"(In My) Solitude" is a 1934 composition by Duke Ellington, with lyrics by Eddie DeLange and Irving Mills. It has been recorded numerous times and is considered a jazz standard.

Ellington reported that he composed it in a recording studio in 20 minutes, as his orchestra had arrived with three pieces to record and required another. It is in D major and has an AABA form (although "the IV chord in measure 3 is replaced by a II7 the second time"). According to Ellington, the title was suggested by trumpeter Arthur Whetsel.

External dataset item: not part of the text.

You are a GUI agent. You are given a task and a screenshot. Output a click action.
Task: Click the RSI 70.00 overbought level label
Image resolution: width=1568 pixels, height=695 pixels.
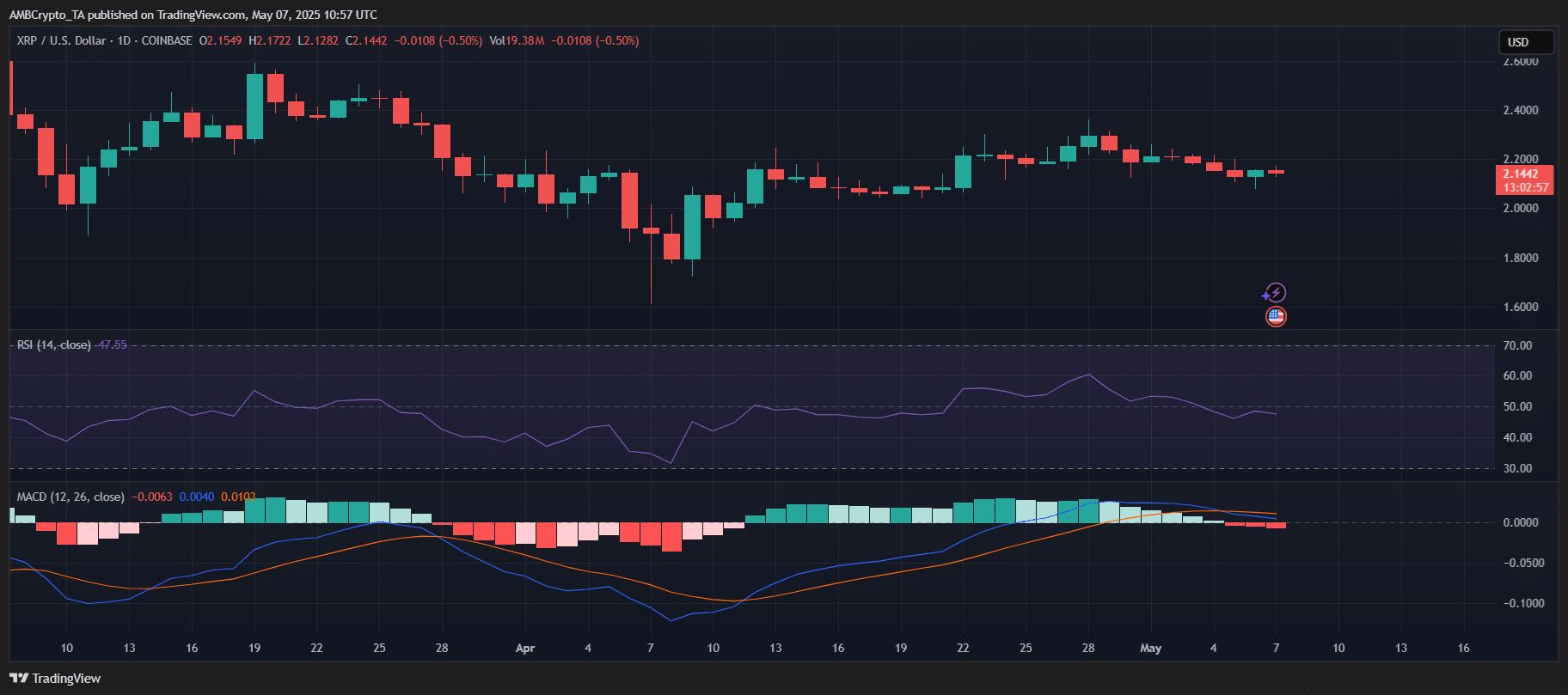[1517, 345]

An AllMusic writer describes the composition as "at once optimistic in its tone but somber in its pace, conflicted with the emotions of bitter loneliness and fond remembrance". The mood is set "in the very first phrase of the melody, with its ascent to the leading tone of the scale falling just short of the tonic, and in the seemingly unremarkable chord progressions that nevertheless manage to transform harmonic resolution into wistful resignation".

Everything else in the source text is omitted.